— START OF Data supplied —

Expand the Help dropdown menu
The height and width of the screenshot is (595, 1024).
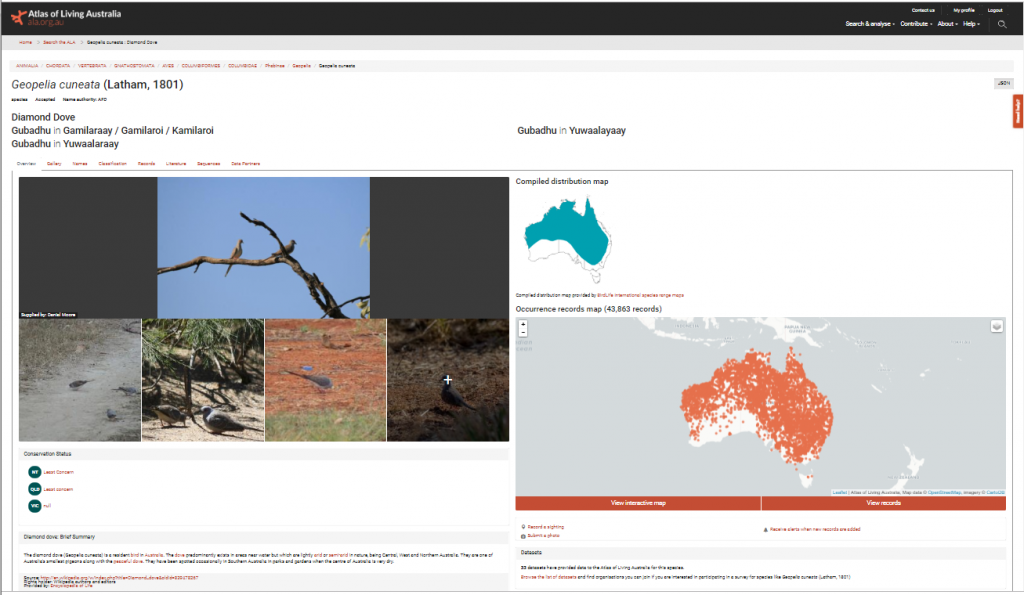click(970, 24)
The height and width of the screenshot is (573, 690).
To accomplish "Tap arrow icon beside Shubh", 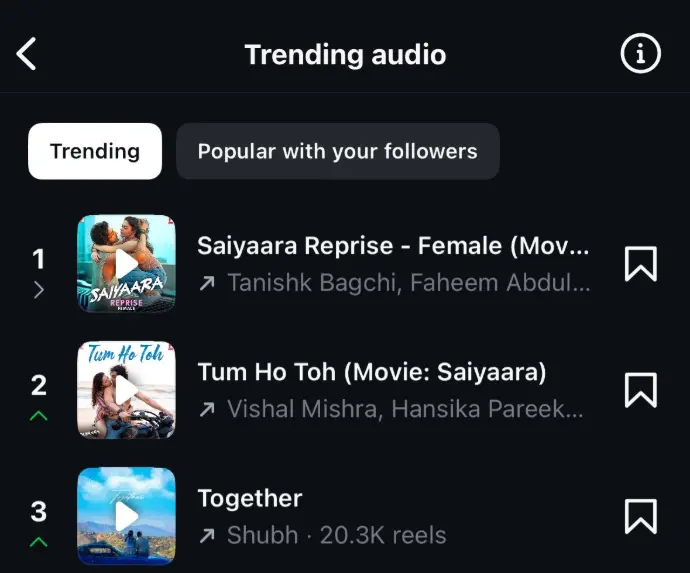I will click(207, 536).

— END OF Data supplied —
— START OF Data supplied —

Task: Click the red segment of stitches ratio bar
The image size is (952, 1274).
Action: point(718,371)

— END OF Data supplied —
— START OF Data supplied —

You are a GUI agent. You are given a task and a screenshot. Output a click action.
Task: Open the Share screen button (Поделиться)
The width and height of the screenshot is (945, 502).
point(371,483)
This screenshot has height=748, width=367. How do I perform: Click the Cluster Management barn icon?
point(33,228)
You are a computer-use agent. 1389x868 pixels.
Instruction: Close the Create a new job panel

— END OF Data supplied —

> **Request**
Report each line of the data above that contains the string "width".

> **Solution**
The height and width of the screenshot is (595, 1024).
The height and width of the screenshot is (573, 690).
The width and height of the screenshot is (945, 502).
This screenshot has height=748, width=367. How do I perform: Click the Cluster Management barn icon?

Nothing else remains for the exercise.